* _Task objective_
Every entry below, from first to last, should be copied exactly.

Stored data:

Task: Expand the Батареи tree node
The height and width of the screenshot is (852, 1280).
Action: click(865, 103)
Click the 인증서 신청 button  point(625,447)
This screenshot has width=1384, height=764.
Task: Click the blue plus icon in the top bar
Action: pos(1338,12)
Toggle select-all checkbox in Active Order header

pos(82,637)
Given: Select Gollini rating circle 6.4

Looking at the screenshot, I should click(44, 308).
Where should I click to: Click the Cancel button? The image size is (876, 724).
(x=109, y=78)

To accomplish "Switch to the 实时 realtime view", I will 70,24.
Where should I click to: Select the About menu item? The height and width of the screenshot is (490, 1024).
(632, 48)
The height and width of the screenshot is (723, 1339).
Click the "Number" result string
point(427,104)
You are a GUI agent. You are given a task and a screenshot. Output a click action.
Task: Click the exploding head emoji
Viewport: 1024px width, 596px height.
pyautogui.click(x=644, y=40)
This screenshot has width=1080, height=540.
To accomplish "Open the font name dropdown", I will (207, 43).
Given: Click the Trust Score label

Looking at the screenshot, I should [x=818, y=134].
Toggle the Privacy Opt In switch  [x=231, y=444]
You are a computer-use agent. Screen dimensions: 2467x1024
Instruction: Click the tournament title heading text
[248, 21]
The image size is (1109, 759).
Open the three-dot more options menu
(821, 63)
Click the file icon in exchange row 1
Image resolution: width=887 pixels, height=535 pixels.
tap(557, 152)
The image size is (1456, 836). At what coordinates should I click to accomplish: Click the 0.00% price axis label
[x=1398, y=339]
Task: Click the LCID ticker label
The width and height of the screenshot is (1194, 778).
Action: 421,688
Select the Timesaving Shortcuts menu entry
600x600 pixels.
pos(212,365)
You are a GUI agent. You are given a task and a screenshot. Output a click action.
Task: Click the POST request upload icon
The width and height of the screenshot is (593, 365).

* _Answer to the problem_
Task: Expand the Батареи tree node
The height and width of the screenshot is (852, 1280).
Action: click(865, 103)
Click the 인증서 신청 button  point(625,447)
This screenshot has width=1384, height=764.
Task: Click the blue plus icon in the top bar
Action: pos(1338,12)
Toggle select-all checkbox in Active Order header

pos(82,637)
Given: Select Gollini rating circle 6.4

Looking at the screenshot, I should click(44, 308).
Where should I click to: Click the Cancel button? The image size is (876, 724).
(x=109, y=78)

To accomplish "Switch to the 实时 realtime view", I will 70,24.
Where should I click to: Select the About menu item? The height and width of the screenshot is (490, 1024).
(632, 48)
The height and width of the screenshot is (723, 1339).
Click the "Number" result string
point(427,104)
You are a GUI agent. You are given a task and a screenshot. Output a click action.
Task: Click the exploding head emoji
Viewport: 1024px width, 596px height.
pyautogui.click(x=644, y=40)
This screenshot has width=1080, height=540.
To accomplish "Open the font name dropdown", I will (207, 43).
Given: Click the Trust Score label

Looking at the screenshot, I should [x=818, y=134].
Toggle the Privacy Opt In switch  [x=231, y=444]
You are a computer-use agent. Screen dimensions: 2467x1024
Instruction: Click the tournament title heading text
[248, 21]
The image size is (1109, 759).
Open the three-dot more options menu
(821, 63)
Click the file icon in exchange row 1
Image resolution: width=887 pixels, height=535 pixels.
tap(557, 152)
The image size is (1456, 836). At what coordinates should I click to accomplish: Click the 0.00% price axis label
[x=1398, y=339]
Task: Click the LCID ticker label
The width and height of the screenshot is (1194, 778).
Action: 421,688
Select the Timesaving Shortcuts menu entry
600x600 pixels.
pos(212,365)
You are a GUI agent. You are given a task and a screenshot. Output a click action.
Task: Click the POST request upload icon
The width and height of the screenshot is (593, 365).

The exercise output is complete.